#43: Labour flexibility for the win
Boosting jobs and economic growth through employment regulation reforms
Introduction
Manufacturing has historically driven the transition from poor agrarian societies to affluent industrial ones. For India, manufacturing can play a critical role in India’s transition since it is an agrarian society with an ample supply of labour. Manufacturing can absorb this labour to create productive jobs that improve incomes and living standards. However, labour regulations in India may impede this transition (Thomas, 2012).
India's transition to manufacturing depends on India’s ability to attract manufacturing. India can attract manufacturing facilities only if it can compete with its International counterparts in terms of productivity of Indian factories compared to their international counterparts (Amirapu & Gechter, 2020). India's regulations should align with global standards to achieve global competitiveness. These regulations govern factories and manufacturers across four key axes: hiring, operations, redundancy, and compliance.

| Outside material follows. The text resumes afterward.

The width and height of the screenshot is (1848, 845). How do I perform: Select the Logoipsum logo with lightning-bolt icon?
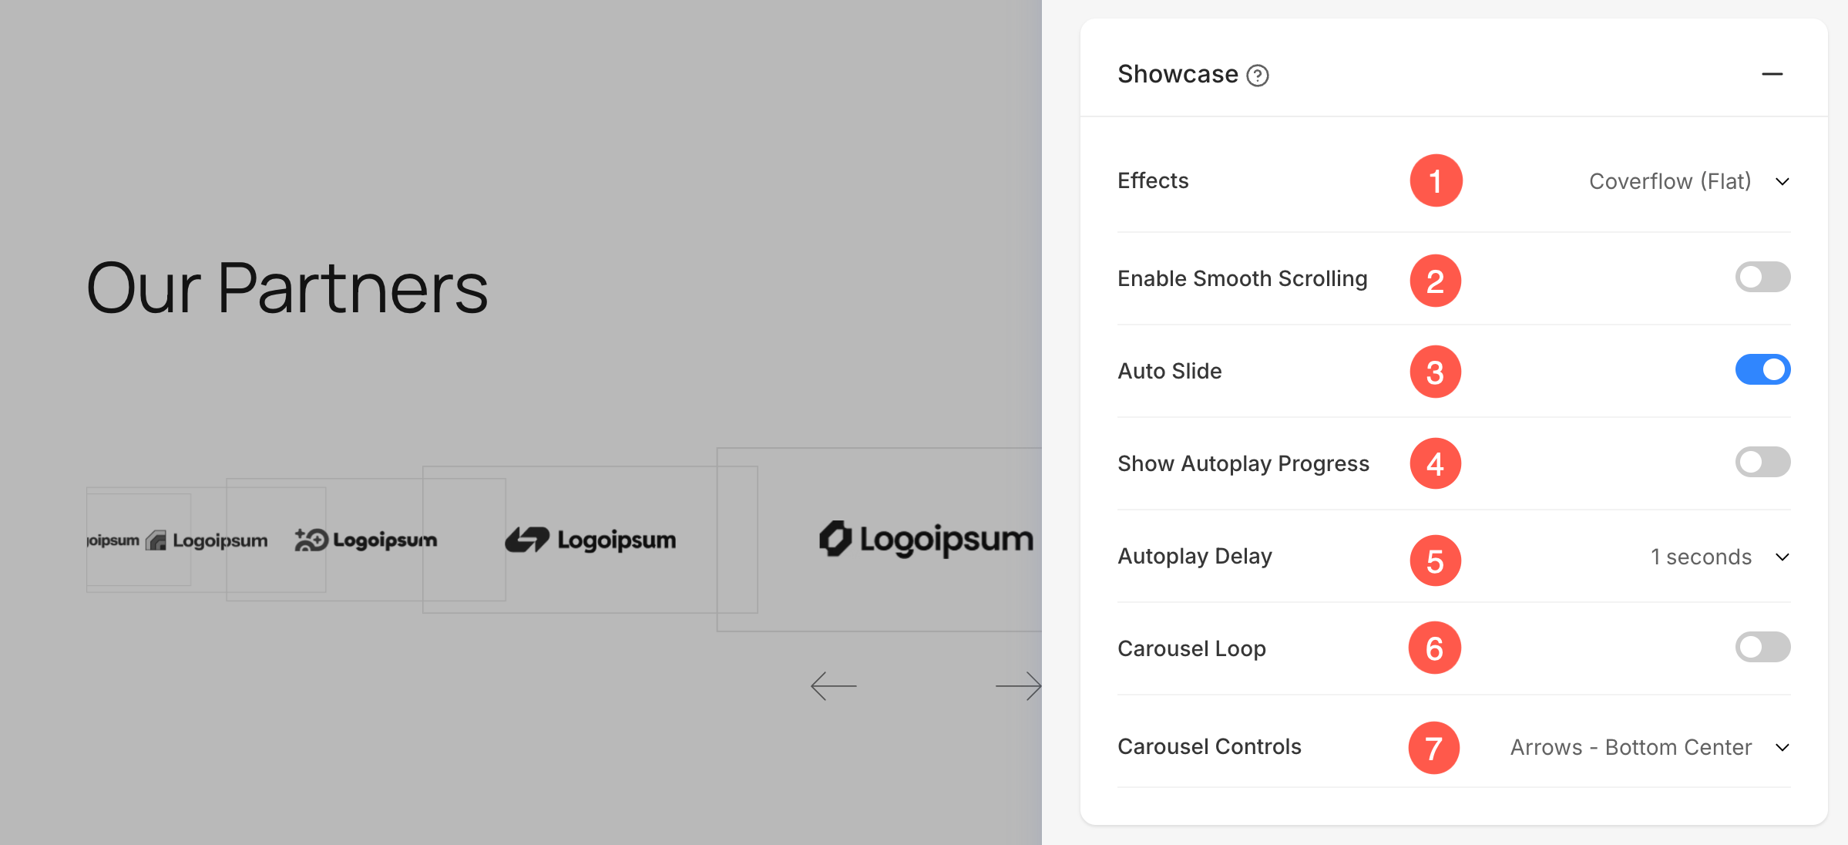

Labour regulations in India hamper the country's global manufacturing competitiveness in four key areas (Besley & Burgess, 2004). Hiring restrictions stifle firms' ability to scale and adapt to market demands. Operational constraints prevent Indian factories from optimising their processes to match the productivity of international rivals. Redundancy rules make workforce adjustments prohibitively expensive for employers. Compliance requirements saddle Indian businesses with administrative burdens that many international competitors do not face. This regulatory rigidity leaves Indian manufacturers ill-equipped to navigate rapid changes in global markets. As a result, these regulations significantly disadvantage Indian firms and undermine their ability to compete on the world stage.

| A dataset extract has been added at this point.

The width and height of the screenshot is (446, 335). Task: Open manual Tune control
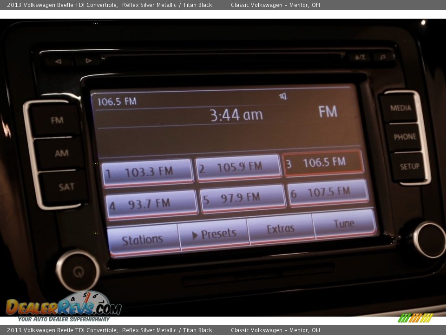pyautogui.click(x=344, y=224)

The impact of these regulations on India's manufacturing sector varies, but all contribute to its lagging global position (Subramanian & Chatterjee, 2020). Hiring and operational regulations have the highest impact on growth and innovation. Reforms in these areas could dramatically boost productivity and international competitiveness but are also difficult to reform because of political considerations. Redundancy regulations face less political opposition but deliver less impact. Compliance reforms can provide a modest impact but face low political resistance (Anant et al., 2006). Without comprehensive regulatory reform across all areas, India's dream of becoming a global manufacturing powerhouse may remain out of reach.
Manufacturers in India have responded to these regulations through two primary strategies: by remaining small and by increasing capital intensity to levels higher than in countries with comparable per-capita GDP, despite access to a large labour force (Department of Economic Affairs, 2019; Dougherty et al., 2010). Almost 80% of factories in India employ fewer than 100 people, with 67% employing fewer than 50 (Ministry of Statistics and Programme Implementation, 2024). India’s economy ranked 56th on GDP per capita but ranked 28th on capital intensity per worker (Hasan et al., 2013).

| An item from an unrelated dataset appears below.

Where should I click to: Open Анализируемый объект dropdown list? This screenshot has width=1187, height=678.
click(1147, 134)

Indian policymakers have initiated various reforms to ease the compliance burden on employers and boost manufacturing jobs and wages. However, recent research suggests that this approach may fall short. While a step in the right direction, easing compliance burdens may not suffice. Addressing substantive restrictions on hiring, operations, and redundancy could significantly improve employment and productivity.
Researchers have extensively examined the impact of redundancy laws, but research on operational regulations is limited. These operational restrictions govern the day-to-day functioning of businesses and directly affect productivity. By addressing operational restrictions, policymakers can unlock greater job creation, income, and economic growth potential in India's manufacturing sector.
Labour laws and Business operations
India regulates occupational safety, health, and working conditions for factory operations. These regulations govern every aspect of manufacturing establishments, from dictating the physical design of facilities to limiting the hours workers can work. These mandates determine a factory's operational capabilities and affect a manufacturer's ability to meet peak demand by imposing restrictions on working hours and overtime. These regulations can impact a company's export competitiveness by adding compliance costs and operational constraints that competitors may not face in countries with more permissive labour laws.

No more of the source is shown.